▸ HOW TO COMPLETE THIS TASK: Show all lines from the data that include the word "click".

▸ SOURCE MATERIAL:

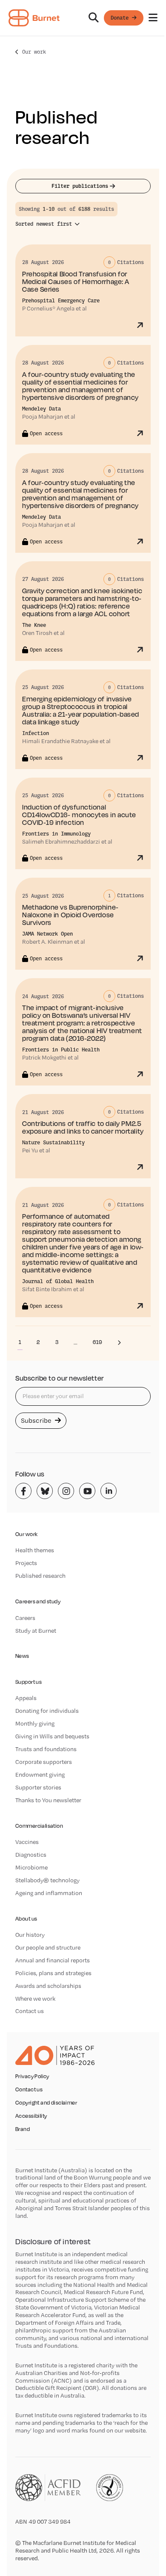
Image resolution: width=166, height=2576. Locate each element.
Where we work (35, 1998)
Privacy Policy (32, 2076)
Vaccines (27, 1841)
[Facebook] (23, 1491)
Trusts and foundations (46, 1749)
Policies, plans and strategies (53, 1973)
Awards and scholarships (48, 1985)
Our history (30, 1934)
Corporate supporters (43, 1761)
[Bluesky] (45, 1491)
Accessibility (31, 2116)
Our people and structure (47, 1947)
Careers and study (37, 1601)
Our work (34, 52)
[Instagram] (66, 1491)
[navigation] (83, 18)
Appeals (26, 1697)
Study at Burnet (35, 1630)
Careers (25, 1617)
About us (26, 1918)
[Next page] (119, 1342)
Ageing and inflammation (48, 1893)
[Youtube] (87, 1491)
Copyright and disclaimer (46, 2103)
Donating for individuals (47, 1710)
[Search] (94, 17)
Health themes (34, 1550)
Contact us (29, 2010)
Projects (26, 1562)
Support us (28, 1682)
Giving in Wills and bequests (52, 1736)
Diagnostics (30, 1854)
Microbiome (31, 1867)
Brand (22, 2129)
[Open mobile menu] (153, 17)
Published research (40, 1575)
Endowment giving (40, 1774)
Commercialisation (39, 1826)
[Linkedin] (108, 1491)
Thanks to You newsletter (48, 1800)
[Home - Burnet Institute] (34, 17)
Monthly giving (34, 1723)
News (22, 1656)
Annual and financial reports (52, 1960)
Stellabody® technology (47, 1880)
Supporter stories (38, 1787)
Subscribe (37, 1420)
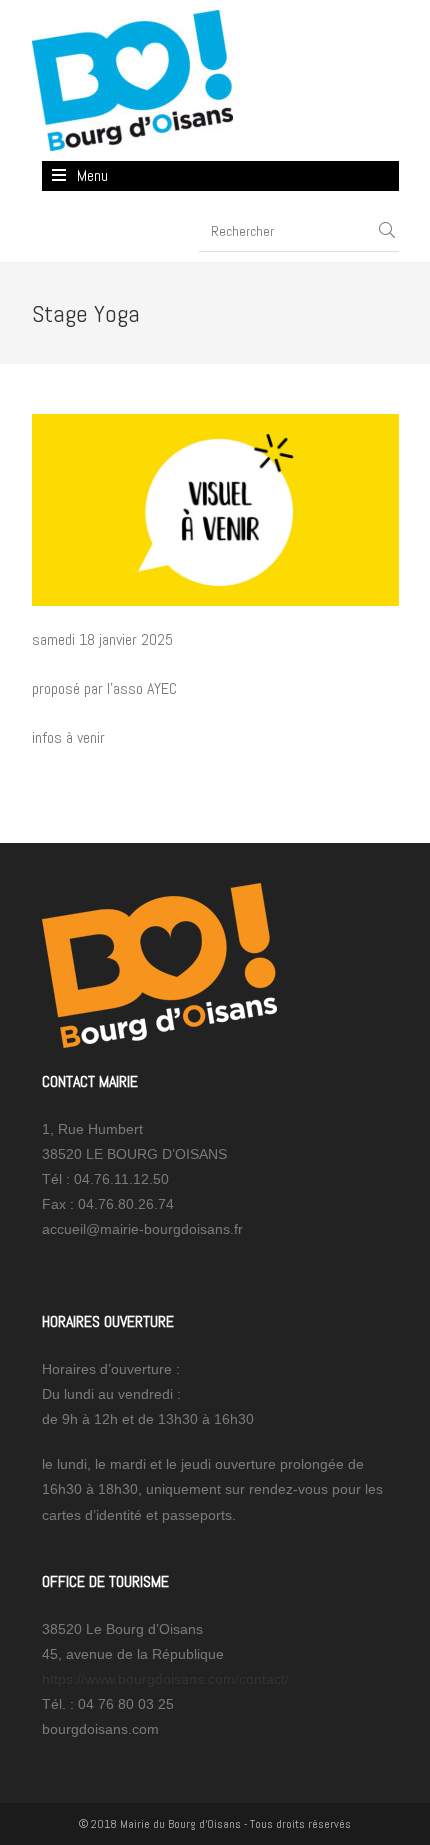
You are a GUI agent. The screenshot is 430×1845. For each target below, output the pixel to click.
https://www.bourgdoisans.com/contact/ (165, 1679)
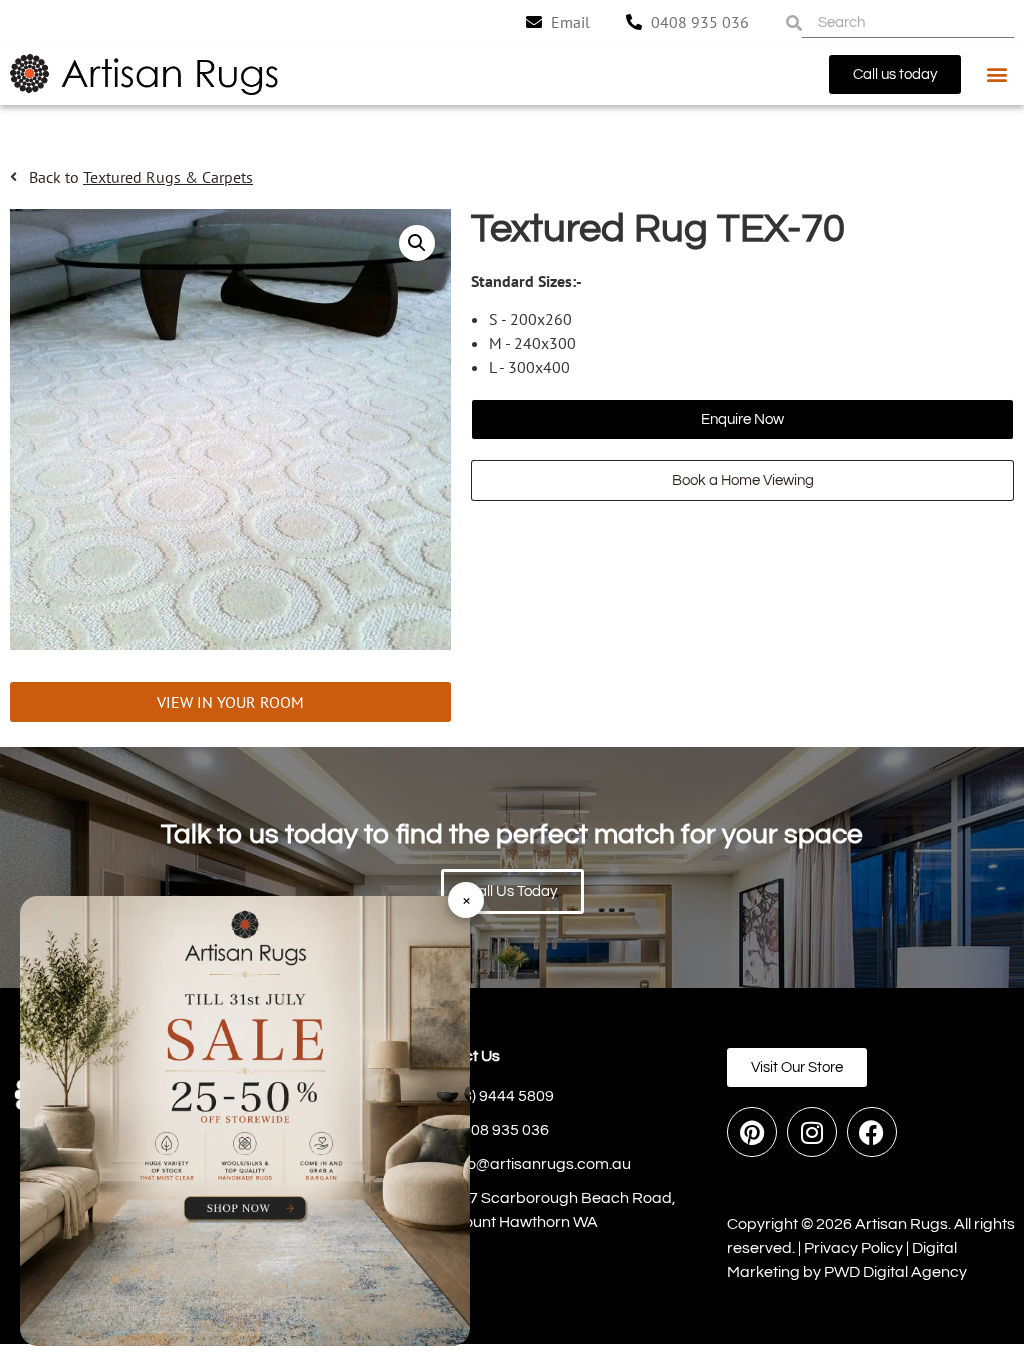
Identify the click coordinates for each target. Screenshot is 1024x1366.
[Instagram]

▸ ANSWER SPACE:
You are a GUI agent. The screenshot is 430×1845. For each target below, output the pixel to click.
Identify the click coordinates for each target. Screenshot is 1024x1366.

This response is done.